I don’t know how I know this, but it’s something I’m almost certain of, and not just because she isn’t in school on Tuesday morning either. Alice says she’s probably home sick or gone visiting relatives, but every time I look for her in the library and see Kim at the secrets booth, something twists inside me and tells me she’s never coming back.

Halfway through Irish class, Alice texts to tell me that almost all her friends have said they’re coming to the Black Cat and Whiskey Moon Ball.
They loved the invitations,
she says.
Stop obsessing about Elsie and concentrate on the party.

Alice thinks I’m being dramatic. Maybe before last week Sam would have thought so too, but something about looking through my pictures and seeing the dream catchers in the clearing has made him thoughtful. He believes me.

There was never any question of Bea not believing me. In French we sit at the very back of the classroom and Bea takes out her cards. Mrs. McCarthy has handed out written comprehension worksheets and is correcting last night’s homework at her desk. All around us people whisper, pages turn, pens scratch on the worksheets or on notes that’ll pass from hand to hand like a chain letter across the room to the person they’re intended for, music hums from earphones hidden behind hair, feet tap against desks, chairs are swung back on, their legs squeaking across the floor.


Quietly,
please,” Mrs. McCarthy says without looking up from her desk. The volume in the room lowers a fraction.

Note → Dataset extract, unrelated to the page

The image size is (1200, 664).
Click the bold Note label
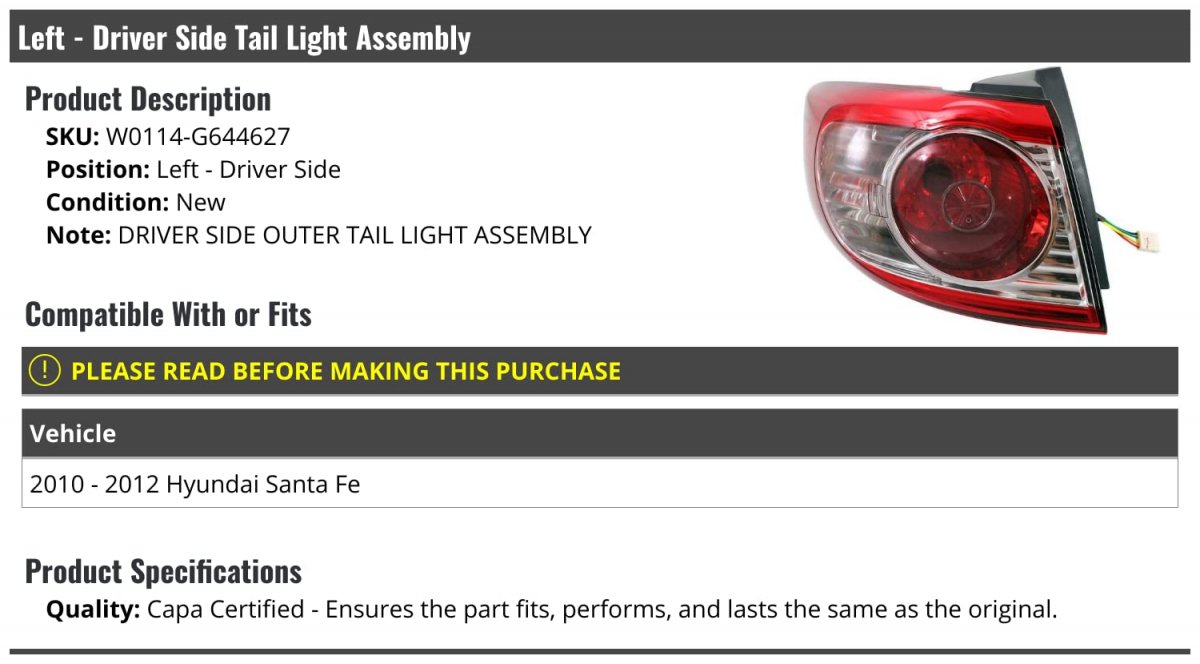(x=78, y=236)

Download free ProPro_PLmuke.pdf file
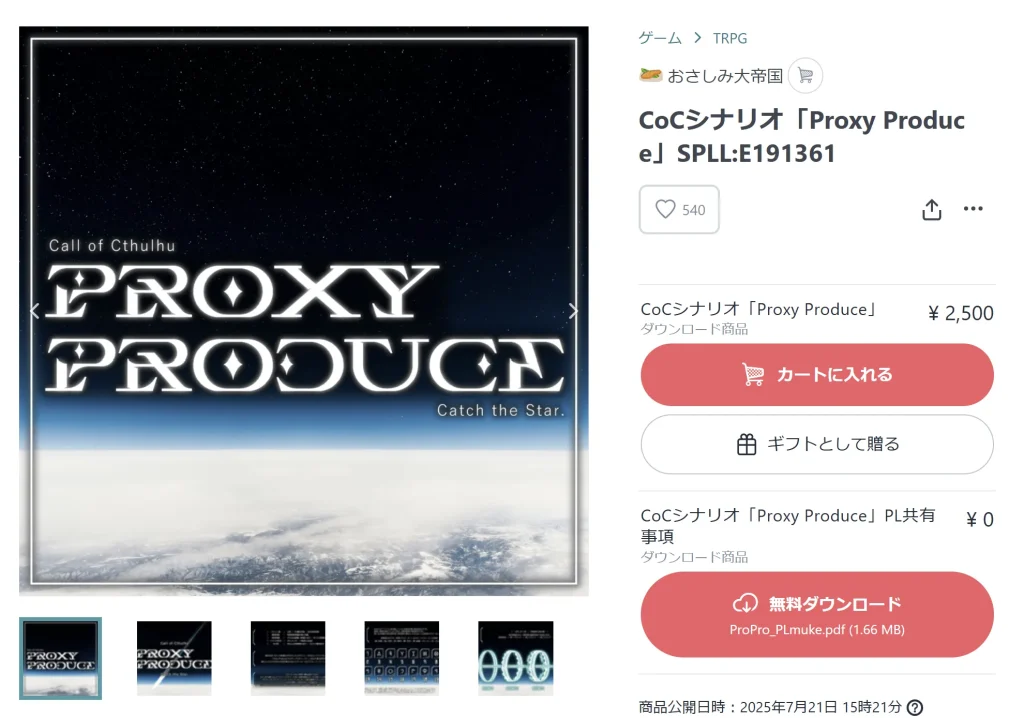point(817,614)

Bea spreads her cards out on the table. We are asking them about Elsie, pausing every few minutes to scribble down an answer in our worksheets.

“Who is she, where is she, what does she want?” Bea mutters as she places each card on the table with a soft
ffp
noise.

“And what does she have to do with us?” I add in a whisper, looking up at the teacher every once in a while to make sure she’s still busy with the homework.
Philippe préfère faire du vélo que la voiture parce que cela est mauvais pour l’environnement
, I write absentmindedly.

“Where does she fit into our story?” Bea asks the cards softly. She turns them over one by one. Then she is quiet.

“What does it say?” Sam nods down at the cards.

“It says,” says Bea slowly, “to trust.”

“To trust Elsie?” Abandoning my worksheet, I crane my neck to see the cards the right way up from Bea’s side of the table.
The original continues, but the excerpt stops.